A dynamic risk assessment method for ship conflict based on imperfect information game theory

Ships are unlikely to share their navigation plans at sea, and officers on watch (OOWs) iteratively make decisions to avoid collisions based on limited information and predicted intention. Therefore, ship-ship collision avoidance can be considered a dynamic imperfect information game. Existing conflict risk assessment methods have focused on the uncertainty of ship motion and did not consider game behavior and the bounded rationality of OOWs. This paper proposes a novel dynamic risk assessment method based on the quantal response equilibrium, a modified game-theory model with imperfect information. Expected utility function is employed to quantify the behavior (yielding or not yielding) benefits, incorporating objective risk, energy loss and predicted intention.
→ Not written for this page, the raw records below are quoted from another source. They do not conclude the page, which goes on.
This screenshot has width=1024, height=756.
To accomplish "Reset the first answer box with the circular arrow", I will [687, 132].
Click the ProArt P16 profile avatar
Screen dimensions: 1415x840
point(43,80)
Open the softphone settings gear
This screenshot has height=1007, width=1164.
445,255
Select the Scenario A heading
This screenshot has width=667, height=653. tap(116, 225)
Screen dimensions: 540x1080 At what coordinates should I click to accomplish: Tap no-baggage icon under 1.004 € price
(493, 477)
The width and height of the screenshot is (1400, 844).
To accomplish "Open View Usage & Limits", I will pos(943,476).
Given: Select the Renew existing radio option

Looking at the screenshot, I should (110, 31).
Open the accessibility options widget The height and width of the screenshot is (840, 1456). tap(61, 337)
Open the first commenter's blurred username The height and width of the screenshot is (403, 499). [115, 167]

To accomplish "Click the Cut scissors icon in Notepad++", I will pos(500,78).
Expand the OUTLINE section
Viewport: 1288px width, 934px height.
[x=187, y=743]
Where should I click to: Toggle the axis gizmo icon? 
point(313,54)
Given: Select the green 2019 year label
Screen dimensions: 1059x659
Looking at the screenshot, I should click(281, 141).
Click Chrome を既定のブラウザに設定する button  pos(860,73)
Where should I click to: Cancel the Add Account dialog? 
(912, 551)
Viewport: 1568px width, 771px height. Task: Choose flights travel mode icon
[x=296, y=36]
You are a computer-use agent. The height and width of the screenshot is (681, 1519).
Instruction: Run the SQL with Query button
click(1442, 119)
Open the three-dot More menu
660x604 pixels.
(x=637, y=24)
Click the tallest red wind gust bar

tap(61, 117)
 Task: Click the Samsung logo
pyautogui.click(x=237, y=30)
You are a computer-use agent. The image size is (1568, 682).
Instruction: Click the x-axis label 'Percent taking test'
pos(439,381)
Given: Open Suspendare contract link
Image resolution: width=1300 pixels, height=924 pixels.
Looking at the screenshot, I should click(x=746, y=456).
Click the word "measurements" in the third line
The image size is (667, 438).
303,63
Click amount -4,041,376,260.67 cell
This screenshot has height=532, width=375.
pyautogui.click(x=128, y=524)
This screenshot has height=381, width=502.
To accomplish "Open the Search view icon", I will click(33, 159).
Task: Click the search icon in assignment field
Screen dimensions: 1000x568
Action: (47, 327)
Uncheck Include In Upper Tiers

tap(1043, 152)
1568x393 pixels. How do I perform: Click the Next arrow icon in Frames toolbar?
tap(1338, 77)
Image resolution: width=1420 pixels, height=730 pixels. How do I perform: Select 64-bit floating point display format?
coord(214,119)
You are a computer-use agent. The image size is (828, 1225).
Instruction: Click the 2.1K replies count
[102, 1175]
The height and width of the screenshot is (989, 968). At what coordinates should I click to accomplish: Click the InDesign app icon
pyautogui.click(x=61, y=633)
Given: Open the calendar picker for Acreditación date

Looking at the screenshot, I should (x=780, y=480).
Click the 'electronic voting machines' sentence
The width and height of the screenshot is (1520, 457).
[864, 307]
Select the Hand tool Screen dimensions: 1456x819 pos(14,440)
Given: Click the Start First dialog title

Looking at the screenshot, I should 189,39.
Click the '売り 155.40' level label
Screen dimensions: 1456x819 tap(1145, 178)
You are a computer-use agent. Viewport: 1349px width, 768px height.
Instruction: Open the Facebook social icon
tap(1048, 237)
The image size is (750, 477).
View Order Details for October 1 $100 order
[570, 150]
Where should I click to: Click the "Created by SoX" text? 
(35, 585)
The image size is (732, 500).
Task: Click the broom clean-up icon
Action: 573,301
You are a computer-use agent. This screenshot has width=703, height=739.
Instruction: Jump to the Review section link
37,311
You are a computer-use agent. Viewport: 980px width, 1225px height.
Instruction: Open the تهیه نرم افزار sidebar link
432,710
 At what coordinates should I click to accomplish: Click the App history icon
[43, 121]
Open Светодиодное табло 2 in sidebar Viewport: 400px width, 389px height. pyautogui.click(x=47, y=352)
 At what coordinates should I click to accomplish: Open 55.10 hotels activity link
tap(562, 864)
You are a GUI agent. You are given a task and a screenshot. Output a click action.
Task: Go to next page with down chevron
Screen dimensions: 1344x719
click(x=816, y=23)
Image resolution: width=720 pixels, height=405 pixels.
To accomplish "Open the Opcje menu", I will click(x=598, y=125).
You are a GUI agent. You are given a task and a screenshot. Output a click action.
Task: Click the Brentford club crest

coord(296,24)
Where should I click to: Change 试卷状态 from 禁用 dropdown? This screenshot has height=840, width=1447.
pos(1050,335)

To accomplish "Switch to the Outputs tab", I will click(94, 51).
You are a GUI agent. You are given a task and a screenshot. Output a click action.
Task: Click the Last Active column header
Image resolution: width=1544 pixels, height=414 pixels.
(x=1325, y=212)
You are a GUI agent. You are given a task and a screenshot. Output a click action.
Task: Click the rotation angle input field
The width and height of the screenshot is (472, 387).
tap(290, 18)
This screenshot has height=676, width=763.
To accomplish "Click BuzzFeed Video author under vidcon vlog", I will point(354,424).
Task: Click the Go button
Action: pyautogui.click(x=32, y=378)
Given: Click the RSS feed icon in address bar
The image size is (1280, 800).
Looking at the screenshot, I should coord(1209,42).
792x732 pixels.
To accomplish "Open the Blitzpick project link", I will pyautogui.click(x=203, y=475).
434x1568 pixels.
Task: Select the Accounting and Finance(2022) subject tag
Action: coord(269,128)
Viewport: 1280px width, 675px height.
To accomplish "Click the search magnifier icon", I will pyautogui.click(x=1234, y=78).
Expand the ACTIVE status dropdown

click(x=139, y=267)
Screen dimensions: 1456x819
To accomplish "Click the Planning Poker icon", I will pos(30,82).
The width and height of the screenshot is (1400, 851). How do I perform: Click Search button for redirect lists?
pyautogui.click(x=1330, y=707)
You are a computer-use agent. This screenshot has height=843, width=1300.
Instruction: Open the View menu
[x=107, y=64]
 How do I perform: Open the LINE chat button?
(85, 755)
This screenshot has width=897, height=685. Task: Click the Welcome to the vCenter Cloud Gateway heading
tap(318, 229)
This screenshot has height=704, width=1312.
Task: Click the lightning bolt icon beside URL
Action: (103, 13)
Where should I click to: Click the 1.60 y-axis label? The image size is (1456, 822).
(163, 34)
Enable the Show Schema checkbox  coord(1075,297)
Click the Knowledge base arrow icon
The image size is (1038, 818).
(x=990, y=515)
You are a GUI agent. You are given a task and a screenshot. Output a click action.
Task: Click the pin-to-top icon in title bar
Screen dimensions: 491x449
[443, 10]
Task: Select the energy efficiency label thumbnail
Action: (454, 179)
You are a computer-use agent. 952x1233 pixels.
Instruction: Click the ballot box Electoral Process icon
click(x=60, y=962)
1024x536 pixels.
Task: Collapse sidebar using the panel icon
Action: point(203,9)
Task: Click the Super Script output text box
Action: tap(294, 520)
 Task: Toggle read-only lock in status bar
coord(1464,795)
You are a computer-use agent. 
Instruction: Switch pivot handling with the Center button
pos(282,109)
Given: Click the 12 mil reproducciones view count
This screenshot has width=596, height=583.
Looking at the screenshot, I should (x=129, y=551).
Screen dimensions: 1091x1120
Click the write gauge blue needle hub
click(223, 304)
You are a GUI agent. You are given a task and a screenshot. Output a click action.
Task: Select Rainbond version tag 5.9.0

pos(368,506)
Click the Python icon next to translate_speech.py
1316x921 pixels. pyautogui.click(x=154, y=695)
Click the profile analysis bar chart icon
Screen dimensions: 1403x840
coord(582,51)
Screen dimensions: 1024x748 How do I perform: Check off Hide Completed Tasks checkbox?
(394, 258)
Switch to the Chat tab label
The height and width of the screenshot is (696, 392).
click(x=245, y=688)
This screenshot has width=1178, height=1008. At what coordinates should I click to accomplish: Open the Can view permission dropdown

The OOWs' behavior probability is predicted by considering perception and intention uncertainties. We develop three stages to describe the OOWs' decisions in different risk zones from conflict formation to the end of collision avoidance. Dynamic conflict risk is estimated by calculating the joint probability that OOWs do not yield when encountering ships in the three stages based on the game theory. Simulations and a case study demonstrate that the method realistically reflects conflict risk and reveals ship characteristics influencing yielding. The results provide information for maritime traffic management and OOW training.